(Stored data entries)
-=-=-
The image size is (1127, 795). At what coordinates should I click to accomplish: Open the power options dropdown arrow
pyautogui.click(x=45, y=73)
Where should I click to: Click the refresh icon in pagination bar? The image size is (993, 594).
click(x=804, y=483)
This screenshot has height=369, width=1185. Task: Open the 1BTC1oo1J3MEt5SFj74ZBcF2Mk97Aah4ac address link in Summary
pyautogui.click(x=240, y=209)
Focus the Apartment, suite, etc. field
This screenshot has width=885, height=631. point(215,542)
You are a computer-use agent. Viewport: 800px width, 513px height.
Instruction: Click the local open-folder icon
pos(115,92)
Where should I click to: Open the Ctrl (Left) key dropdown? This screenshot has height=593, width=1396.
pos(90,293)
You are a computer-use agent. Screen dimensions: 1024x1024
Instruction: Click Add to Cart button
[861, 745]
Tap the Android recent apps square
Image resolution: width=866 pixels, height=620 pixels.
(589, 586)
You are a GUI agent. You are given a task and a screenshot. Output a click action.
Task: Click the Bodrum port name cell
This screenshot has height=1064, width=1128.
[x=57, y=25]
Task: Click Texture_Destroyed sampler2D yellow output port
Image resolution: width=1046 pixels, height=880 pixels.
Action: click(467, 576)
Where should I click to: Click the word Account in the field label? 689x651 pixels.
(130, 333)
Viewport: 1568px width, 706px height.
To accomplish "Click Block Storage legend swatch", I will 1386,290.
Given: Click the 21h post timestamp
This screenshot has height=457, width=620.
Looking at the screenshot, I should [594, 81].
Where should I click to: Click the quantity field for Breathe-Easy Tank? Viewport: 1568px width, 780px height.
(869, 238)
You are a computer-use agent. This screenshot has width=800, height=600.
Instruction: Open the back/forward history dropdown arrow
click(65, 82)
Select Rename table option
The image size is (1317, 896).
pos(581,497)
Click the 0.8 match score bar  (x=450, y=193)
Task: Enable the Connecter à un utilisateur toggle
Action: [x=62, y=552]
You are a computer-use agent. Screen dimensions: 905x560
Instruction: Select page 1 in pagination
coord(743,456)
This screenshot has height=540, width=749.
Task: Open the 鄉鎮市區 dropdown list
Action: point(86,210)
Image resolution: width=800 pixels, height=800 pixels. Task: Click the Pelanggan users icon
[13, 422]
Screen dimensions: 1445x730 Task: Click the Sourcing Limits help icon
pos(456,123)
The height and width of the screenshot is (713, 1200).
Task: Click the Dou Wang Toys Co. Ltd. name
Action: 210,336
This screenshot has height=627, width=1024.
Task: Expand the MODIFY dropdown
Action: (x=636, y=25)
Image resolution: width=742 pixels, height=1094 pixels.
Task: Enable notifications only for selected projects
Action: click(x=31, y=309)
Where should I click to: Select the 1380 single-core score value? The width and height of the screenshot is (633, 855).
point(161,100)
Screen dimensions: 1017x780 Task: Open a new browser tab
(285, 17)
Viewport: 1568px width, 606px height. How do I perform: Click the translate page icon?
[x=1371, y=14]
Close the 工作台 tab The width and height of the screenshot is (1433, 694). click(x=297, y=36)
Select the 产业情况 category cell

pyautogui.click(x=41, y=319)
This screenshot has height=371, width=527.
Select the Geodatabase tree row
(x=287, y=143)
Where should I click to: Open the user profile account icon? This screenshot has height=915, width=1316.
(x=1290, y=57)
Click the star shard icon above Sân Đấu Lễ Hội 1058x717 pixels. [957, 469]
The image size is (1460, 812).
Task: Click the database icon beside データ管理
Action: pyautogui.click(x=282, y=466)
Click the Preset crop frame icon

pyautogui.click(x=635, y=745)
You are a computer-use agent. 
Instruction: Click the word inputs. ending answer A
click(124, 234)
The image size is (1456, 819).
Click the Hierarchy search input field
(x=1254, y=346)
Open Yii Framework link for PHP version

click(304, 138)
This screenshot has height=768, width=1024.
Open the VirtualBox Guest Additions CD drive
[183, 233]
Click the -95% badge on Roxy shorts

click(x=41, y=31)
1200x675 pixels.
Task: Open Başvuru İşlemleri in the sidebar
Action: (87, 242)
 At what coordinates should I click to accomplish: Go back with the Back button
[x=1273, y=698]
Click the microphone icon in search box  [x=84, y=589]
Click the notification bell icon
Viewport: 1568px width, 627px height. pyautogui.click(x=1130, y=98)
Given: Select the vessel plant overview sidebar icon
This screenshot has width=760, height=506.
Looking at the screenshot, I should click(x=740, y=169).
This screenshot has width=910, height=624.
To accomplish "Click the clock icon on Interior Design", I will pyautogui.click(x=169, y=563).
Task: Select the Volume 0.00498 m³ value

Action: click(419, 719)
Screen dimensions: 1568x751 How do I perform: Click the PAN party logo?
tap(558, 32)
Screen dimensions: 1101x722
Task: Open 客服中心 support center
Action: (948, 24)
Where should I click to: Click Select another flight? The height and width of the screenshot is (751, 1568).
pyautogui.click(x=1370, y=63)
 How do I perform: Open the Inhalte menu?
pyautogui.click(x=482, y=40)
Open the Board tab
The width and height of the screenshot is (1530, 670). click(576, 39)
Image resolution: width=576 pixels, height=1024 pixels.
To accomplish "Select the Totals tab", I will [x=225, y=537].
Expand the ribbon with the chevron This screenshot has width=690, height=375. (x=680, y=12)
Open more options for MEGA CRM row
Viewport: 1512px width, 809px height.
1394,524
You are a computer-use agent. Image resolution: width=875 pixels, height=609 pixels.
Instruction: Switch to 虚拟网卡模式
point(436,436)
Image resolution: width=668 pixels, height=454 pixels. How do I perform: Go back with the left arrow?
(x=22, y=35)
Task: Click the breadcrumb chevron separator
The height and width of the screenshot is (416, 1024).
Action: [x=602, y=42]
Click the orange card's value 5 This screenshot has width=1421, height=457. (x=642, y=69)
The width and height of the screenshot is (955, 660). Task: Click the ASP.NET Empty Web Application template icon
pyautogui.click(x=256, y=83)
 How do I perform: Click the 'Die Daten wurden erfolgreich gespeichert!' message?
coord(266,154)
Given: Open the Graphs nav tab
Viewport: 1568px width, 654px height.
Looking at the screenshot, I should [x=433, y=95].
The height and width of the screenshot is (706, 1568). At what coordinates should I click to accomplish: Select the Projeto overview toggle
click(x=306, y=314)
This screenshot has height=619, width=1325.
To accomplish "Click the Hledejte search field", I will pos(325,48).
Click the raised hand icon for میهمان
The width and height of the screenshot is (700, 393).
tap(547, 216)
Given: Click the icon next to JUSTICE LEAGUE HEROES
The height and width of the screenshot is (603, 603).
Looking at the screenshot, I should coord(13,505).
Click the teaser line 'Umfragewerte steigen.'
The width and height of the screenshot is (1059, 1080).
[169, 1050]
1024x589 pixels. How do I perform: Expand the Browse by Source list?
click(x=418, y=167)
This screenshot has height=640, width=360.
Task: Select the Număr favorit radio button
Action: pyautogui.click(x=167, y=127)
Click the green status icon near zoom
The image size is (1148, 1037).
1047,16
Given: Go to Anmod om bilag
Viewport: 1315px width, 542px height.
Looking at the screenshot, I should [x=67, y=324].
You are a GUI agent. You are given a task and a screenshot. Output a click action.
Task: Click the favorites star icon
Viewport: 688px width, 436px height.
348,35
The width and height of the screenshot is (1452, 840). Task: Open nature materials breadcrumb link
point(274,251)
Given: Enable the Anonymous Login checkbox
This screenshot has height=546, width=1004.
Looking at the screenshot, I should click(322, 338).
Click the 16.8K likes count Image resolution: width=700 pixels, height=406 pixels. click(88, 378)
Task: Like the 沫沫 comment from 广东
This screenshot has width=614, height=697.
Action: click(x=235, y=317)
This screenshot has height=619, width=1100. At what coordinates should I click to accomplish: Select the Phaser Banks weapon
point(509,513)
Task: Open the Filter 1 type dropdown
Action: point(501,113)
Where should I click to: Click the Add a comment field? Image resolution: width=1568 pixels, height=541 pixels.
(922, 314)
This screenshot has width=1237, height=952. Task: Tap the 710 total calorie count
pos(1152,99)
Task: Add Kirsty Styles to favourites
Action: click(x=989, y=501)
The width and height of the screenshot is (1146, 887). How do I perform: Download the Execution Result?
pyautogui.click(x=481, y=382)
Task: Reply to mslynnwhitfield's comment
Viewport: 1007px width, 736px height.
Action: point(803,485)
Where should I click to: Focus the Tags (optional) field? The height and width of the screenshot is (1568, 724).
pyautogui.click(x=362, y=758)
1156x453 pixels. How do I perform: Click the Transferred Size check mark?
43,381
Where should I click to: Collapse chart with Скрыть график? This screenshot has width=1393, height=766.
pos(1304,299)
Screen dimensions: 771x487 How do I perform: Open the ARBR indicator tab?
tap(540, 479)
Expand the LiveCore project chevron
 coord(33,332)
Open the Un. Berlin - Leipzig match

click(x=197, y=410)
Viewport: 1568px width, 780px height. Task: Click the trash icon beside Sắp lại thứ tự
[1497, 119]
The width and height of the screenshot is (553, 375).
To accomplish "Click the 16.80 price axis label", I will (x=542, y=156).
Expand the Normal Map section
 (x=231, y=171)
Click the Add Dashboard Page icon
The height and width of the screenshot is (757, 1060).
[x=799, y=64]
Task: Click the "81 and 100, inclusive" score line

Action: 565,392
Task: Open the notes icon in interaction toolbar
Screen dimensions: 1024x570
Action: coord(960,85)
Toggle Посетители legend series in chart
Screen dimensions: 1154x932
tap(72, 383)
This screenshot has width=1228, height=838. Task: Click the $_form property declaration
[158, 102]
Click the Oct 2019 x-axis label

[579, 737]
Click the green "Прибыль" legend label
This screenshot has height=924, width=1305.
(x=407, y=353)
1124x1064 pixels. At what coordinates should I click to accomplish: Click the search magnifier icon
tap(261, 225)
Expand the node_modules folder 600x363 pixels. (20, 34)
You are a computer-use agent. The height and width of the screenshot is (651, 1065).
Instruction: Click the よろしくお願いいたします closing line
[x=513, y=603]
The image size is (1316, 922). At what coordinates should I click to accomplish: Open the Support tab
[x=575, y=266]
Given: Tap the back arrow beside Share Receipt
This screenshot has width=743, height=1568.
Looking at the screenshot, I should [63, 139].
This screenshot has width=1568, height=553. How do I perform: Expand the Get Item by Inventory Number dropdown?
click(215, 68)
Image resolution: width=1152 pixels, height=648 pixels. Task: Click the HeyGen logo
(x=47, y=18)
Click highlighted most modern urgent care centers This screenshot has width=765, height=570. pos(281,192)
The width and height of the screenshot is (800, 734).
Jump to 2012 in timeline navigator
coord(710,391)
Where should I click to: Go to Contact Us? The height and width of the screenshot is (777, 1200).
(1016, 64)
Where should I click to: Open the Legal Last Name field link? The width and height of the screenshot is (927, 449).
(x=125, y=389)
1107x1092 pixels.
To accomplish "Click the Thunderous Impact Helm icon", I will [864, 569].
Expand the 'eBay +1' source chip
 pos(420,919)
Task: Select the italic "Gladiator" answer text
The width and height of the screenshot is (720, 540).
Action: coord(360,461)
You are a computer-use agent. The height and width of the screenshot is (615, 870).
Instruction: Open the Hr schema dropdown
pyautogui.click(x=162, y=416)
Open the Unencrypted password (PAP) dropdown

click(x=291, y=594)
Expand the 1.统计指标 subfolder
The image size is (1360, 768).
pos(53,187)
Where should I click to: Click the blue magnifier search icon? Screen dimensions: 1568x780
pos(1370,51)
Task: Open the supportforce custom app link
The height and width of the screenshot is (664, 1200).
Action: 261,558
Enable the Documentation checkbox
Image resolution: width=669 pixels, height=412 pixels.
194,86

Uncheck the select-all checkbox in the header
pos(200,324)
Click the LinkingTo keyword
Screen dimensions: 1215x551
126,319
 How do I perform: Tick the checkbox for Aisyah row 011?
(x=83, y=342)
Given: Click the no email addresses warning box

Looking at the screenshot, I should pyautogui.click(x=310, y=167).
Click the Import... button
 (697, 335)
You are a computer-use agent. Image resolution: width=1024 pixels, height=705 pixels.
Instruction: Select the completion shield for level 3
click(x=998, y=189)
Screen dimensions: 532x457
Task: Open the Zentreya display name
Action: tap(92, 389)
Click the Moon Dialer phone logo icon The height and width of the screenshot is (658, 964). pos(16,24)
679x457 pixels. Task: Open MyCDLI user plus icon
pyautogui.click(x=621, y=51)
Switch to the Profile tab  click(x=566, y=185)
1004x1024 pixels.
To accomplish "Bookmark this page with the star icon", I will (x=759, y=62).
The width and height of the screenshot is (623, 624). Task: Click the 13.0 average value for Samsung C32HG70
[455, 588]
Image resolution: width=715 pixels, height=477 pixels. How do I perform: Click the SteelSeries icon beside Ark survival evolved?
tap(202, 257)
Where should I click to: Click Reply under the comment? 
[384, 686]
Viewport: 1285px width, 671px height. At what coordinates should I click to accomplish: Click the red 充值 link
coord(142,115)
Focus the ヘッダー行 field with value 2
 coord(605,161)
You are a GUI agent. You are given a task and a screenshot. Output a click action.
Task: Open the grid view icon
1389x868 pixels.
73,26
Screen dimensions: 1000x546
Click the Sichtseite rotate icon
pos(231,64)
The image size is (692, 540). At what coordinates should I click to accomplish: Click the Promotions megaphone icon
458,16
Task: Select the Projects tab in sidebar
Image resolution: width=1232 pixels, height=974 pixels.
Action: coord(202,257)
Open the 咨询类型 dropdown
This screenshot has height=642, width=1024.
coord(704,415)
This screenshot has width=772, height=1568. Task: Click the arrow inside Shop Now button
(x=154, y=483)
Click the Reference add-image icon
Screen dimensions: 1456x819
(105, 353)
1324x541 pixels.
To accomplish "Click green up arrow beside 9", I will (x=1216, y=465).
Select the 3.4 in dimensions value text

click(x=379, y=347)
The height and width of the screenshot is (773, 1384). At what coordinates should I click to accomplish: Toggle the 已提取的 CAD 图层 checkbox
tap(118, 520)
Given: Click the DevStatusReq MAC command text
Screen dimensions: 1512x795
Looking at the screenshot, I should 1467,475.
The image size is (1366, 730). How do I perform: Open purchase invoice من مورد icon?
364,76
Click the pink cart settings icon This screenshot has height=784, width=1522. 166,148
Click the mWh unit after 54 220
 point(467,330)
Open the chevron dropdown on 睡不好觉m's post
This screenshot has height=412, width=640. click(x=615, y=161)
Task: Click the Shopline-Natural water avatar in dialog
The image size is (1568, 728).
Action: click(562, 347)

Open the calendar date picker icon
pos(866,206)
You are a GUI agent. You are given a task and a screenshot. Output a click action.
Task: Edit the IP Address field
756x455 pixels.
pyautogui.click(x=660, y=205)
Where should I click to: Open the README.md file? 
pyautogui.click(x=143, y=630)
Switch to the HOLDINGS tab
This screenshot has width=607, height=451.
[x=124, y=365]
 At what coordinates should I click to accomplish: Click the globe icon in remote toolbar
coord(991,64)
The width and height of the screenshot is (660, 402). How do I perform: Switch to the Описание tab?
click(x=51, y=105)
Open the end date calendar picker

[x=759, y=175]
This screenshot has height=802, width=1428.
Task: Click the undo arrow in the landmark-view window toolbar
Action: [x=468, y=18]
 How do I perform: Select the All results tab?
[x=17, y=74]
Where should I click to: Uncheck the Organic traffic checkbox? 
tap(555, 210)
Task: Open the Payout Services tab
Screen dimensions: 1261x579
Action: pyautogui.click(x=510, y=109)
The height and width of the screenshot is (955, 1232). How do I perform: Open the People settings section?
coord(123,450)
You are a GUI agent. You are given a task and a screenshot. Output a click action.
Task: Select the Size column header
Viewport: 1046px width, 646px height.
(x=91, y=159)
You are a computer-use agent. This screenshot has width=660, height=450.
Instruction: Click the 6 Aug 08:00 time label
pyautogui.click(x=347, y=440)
-=-=-
__Task to complete__: Using the records given above, list every line that includes the word "computer".

__Output of the exercise__:
You are a computer-use agent. Viewport: 800px width, 513px height.
You are a computer-use agent. Screen dimensions: 1024x1024
You are a computer-use agent. This screenshot has width=800, height=600.
You are a computer-use agent. Screen dimensions: 905x560
You are a computer-use agent. 
You are a computer-use agent. Image resolution: width=875 pixels, height=609 pixels.
You are a computer-use agent. The height and width of the screenshot is (651, 1065).
You are a computer-use agent. The height and width of the screenshot is (615, 870).
You are a computer-use agent. Image resolution: width=1024 pixels, height=705 pixels.
You are a computer-use agent. This screenshot has width=660, height=450.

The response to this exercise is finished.